**Work item:** Check every line below, and copy those that include "Bike".

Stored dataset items
*-*-*

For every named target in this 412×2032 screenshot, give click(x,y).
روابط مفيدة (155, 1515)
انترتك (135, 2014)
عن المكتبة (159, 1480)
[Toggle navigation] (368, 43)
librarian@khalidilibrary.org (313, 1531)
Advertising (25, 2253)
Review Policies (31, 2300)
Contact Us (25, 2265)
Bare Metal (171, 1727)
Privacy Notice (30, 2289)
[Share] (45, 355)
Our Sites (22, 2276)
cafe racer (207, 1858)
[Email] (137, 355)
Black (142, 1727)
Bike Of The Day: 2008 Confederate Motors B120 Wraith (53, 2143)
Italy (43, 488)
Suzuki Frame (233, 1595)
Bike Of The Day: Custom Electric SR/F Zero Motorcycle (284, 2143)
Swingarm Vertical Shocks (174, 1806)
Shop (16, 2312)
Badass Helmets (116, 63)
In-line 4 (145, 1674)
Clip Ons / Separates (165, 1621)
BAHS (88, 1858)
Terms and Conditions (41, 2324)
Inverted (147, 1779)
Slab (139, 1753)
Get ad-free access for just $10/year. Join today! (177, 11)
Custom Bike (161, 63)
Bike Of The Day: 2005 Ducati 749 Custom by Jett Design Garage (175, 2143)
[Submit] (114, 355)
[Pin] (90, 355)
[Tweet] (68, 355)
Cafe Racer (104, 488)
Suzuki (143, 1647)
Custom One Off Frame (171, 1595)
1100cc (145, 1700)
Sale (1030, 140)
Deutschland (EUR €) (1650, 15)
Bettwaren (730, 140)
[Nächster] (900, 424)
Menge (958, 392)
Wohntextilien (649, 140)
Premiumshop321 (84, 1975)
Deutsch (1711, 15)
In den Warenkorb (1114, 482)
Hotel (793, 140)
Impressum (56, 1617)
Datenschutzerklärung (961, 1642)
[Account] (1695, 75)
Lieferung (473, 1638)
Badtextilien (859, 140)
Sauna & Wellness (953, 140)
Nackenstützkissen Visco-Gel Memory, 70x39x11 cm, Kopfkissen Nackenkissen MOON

*-*-*

**Exercise answer:**
Bike Of The Day: 2008 Confederate Motors B120 Wraith (53, 2143)
Bike Of The Day: Custom Electric SR/F Zero Motorcycle (284, 2143)
Custom Bike (161, 63)
Bike Of The Day: 2005 Ducati 749 Custom by Jett Design Garage (175, 2143)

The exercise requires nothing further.